I'm pretty sure I heard my poodles say, "Blech!" tonight! Someone implied that because Maddy ate a ball (which resulted in her surgery earlier this summer), she didn't have enough chewing satisfaction. As a diligent provider of RMB's, bullies, tendons and other chewing fun, I don't believe that's true but as a poodle lover who wants the best for my girls, I have been experimenting with more raw foods/bones than usual just in case there's an element of truth to it.

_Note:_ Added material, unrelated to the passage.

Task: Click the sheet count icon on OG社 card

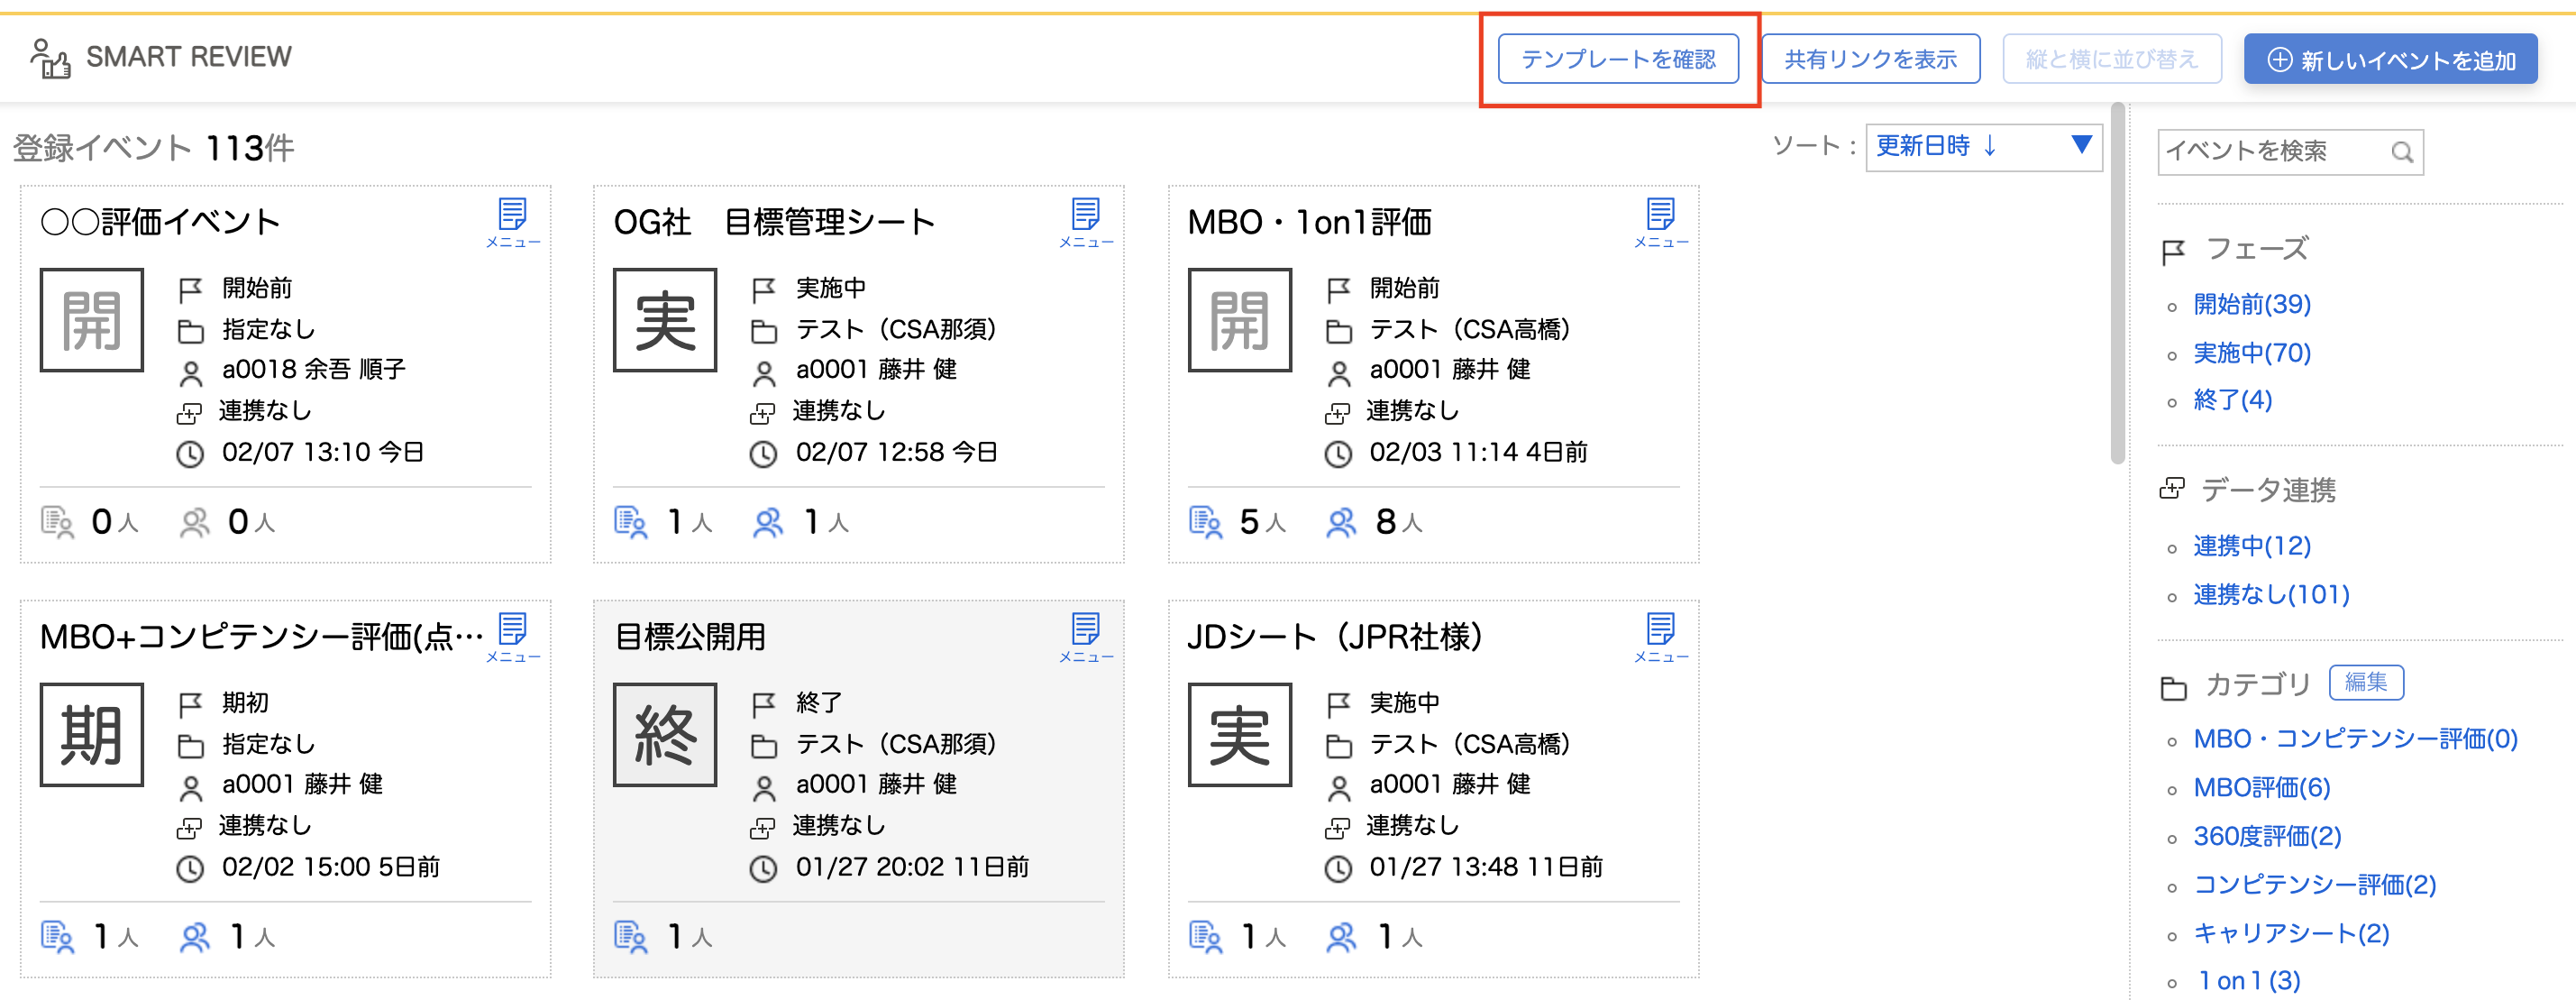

I tried out raw chicken livers today and am pretty sure I heard my poodles say, "GROSS!!!!" They definitely all turned up their noses at it, even my Boston...and they eat poop! (deer, horse, goose...whatever is available really) So, as a vegetarian, I'm very glad I don't have to try giving them THAT again!


----------



## Charmed (Aug 4, 2014)

My old poodle used to have this disconcerting habit of letting out a loud sigh when human conversation had been going on too long for her liking. Family members took it in stride, but guests were a bit shocked. She was not the least bit subtle about it, either. The dramatic sigh was often followed by a yawn and then, she would turn her back on the chatterbox. By the way, chicken liver is a reject here, too. Mr. Picky will eat it, if it is Southern fried...uh, no, not going to happen.


----------



## Indiana (Sep 11, 2011)

Have to say, I fried it. In a little bit of butter and broth. They liked it then! Hey I'm a single mom, I have a thing about wasting food


----------



## Nicofreako (Aug 19, 2013)

I feed my girls liver occasionally. I boil it. I looked on the internet and this was the easiest method I found. I have a big old pot and I put all the liver I have in at once, so I don't have to mess with it too often. I freeze the extra.
While it's boiling I put a wooden spoon across the top of the pot to keep it from boiling over and creating a mess (as happened to me the first time!). I also scoop out the foamy stuff that rises to the top. I don't know if this is neccessary but I know you do this for chicken, so I do it for the liver.
After the liver is cooked, I save the broth as well. I pour it in an old pitcher and put it in the fridge and pour it over their kibble all week. They love it!
So for about 30 minutes of tending to a pot, I get a lot of liver and broth to dole out. 
But boy, that raw liver is gross stuff, ack.


----------